Uds. son y han sido hombres de mucha iniciativa y audacia política, estas fortalezas no las sepulten con la guerra. En este momento el país requiere su compromiso a favor de la paz. Si me preguntaran el qué hacer y el qué pensar en este momento, yo les propondría con absoluta sinceridad y modestia lo siguiente:
1. No propongan ningún proceso de paz, si no están preparados para abandonar la guerra, si no han tomado ya una decisión colectiva como organización de buscar el final del conflicto, el país no aguanta más fracasos en materia de paz.
2. No basta una Mesa Nacional de Negociación, es necesario concretar la solución del conflicto en los territorios donde hoy el ELN tiene presencia.
3. La guerra y la paz se hacen entre enemigos, no esperen un mejor gobierno.
4. La resistencia es un disfraz de la derrota, es mejor asumir con dignidad cómo finalizar bien el conflicto.

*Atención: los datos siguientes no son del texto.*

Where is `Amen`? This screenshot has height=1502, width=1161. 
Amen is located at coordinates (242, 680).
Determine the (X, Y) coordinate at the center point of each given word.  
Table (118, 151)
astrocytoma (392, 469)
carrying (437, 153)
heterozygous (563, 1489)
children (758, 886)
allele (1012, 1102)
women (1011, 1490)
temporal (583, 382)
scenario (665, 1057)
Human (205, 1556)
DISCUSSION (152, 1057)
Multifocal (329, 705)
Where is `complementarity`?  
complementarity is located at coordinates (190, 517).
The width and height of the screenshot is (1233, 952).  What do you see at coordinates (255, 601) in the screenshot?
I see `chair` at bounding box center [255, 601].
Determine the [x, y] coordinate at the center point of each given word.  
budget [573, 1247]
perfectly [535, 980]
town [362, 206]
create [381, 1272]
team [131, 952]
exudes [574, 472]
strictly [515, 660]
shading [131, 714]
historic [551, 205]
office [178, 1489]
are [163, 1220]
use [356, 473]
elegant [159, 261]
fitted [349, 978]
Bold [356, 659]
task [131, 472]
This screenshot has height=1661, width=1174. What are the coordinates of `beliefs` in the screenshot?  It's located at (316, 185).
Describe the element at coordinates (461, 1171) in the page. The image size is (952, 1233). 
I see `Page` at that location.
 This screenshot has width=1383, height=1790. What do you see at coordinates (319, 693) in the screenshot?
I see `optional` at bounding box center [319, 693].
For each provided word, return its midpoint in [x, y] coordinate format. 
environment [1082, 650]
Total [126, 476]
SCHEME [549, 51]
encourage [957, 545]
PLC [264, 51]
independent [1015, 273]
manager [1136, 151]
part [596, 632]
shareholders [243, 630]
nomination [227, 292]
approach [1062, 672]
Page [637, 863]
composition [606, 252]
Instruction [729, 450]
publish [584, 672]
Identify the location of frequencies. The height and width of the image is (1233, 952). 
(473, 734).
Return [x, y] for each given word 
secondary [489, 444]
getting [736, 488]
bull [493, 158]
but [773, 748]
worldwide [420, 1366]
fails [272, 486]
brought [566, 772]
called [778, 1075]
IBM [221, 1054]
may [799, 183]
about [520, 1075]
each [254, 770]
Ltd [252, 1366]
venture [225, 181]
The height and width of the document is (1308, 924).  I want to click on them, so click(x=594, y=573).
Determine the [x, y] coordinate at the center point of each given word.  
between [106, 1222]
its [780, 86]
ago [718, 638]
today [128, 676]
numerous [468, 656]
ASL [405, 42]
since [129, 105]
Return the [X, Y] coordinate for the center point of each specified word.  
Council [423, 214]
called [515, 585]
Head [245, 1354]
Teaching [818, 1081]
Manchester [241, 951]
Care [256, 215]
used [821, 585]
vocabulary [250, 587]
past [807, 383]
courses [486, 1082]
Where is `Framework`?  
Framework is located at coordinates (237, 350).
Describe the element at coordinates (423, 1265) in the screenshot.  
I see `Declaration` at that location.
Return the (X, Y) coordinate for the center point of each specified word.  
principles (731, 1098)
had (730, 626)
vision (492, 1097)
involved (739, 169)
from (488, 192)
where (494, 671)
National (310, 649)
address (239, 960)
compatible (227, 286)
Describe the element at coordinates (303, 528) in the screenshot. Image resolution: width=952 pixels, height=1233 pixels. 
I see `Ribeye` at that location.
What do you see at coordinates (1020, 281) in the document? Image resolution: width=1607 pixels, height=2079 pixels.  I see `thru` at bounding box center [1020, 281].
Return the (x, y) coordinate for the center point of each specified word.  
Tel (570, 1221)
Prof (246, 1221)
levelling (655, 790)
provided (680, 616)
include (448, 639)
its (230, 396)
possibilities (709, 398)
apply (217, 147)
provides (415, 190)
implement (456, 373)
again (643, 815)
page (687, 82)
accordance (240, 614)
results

5. Todas las organizaciones violentas en el país están buscando cómo finalizar el conflicto, la guerra no tiene futuro.
6. Colombia cuenta con presidentes vecinos comprometidos con la paz, estos son la principal garantía.
7. El estado y la sociedad están en capacidad de construir y ofrecerles una oferta digna de paz para terminar bien este conflicto, solo se requiere que Uds. le anuncien el país la decisión unilateral de abandonar la guerra e ir por la paz hasta las últimas consecuencias.
8. El ELN tiene ya confeccionado un borrador de propuesta de paz, que quedó del anterior proceso, he ahí un punto de partida.
9. No hay democracias acabadas, pero esta democracia es mil veces mejor que la guerra y podría ser mucho mejor si Uds. participan en ella.